### Goal of the exercise
Output should begin at the line holding "Instruction: Click the shopping" and end at the last line of the entries; print those lines verbatim and no others.

### Collected data entries

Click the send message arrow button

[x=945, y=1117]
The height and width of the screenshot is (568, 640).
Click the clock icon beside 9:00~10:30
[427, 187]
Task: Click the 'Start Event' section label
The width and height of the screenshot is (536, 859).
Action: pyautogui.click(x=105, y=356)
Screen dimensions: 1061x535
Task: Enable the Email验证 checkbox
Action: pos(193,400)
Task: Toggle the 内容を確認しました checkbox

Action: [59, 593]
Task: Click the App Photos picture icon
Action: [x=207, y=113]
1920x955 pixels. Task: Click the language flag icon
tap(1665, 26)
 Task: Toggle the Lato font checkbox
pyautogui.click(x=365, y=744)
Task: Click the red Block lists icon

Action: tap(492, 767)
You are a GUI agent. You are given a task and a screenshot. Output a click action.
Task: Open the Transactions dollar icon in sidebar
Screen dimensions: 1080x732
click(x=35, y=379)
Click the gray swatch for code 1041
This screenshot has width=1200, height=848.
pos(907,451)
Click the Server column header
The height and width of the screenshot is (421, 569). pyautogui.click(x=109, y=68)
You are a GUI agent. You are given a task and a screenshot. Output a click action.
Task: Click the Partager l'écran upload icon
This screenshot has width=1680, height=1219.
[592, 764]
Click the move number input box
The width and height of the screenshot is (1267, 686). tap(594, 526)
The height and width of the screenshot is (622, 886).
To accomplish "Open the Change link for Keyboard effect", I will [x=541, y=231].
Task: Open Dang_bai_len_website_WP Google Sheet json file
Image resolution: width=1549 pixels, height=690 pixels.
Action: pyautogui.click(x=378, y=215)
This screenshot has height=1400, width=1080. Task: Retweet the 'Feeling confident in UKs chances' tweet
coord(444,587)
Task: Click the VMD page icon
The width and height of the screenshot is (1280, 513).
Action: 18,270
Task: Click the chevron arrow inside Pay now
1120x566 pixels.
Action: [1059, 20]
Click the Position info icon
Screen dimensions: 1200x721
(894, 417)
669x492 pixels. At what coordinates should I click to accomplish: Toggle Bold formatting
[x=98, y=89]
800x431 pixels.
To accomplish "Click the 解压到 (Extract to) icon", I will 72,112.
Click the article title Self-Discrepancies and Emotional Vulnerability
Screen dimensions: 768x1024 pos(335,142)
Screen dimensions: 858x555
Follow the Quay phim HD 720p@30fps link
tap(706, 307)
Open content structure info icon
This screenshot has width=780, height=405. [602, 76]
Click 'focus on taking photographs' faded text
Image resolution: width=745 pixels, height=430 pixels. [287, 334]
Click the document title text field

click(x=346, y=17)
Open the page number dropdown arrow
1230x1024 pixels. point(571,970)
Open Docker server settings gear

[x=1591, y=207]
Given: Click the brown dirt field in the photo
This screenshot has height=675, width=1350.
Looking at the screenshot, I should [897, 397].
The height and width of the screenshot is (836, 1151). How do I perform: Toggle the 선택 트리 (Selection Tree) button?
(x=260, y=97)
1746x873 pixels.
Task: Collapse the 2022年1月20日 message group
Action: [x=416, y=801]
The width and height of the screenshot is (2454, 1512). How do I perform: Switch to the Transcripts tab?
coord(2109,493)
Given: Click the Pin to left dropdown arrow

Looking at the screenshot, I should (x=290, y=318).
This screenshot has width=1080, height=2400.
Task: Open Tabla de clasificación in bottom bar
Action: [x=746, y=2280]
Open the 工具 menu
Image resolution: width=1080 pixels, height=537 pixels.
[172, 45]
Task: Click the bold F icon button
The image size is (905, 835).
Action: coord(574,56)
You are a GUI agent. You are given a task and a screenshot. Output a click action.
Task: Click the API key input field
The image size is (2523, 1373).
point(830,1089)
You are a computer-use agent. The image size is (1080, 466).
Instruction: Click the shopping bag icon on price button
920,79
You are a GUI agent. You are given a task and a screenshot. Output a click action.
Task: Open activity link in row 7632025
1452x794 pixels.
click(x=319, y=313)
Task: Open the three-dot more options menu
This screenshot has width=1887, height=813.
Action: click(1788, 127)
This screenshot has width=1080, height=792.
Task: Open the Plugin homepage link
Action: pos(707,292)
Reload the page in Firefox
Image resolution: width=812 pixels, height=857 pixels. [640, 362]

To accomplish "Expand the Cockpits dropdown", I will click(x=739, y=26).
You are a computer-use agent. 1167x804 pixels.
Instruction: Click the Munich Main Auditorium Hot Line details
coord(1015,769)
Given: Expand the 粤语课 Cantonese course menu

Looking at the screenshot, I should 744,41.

### Solved exercise
Instruction: Click the shopping bag icon on price button
920,79
You are a GUI agent. You are given a task and a screenshot. Output a click action.
Task: Open activity link in row 7632025
1452x794 pixels.
click(x=319, y=313)
Task: Open the three-dot more options menu
This screenshot has width=1887, height=813.
Action: click(1788, 127)
This screenshot has width=1080, height=792.
Task: Open the Plugin homepage link
Action: pos(707,292)
Reload the page in Firefox
Image resolution: width=812 pixels, height=857 pixels. [640, 362]

To accomplish "Expand the Cockpits dropdown", I will click(x=739, y=26).
You are a computer-use agent. 1167x804 pixels.
Instruction: Click the Munich Main Auditorium Hot Line details
coord(1015,769)
Given: Expand the 粤语课 Cantonese course menu

Looking at the screenshot, I should 744,41.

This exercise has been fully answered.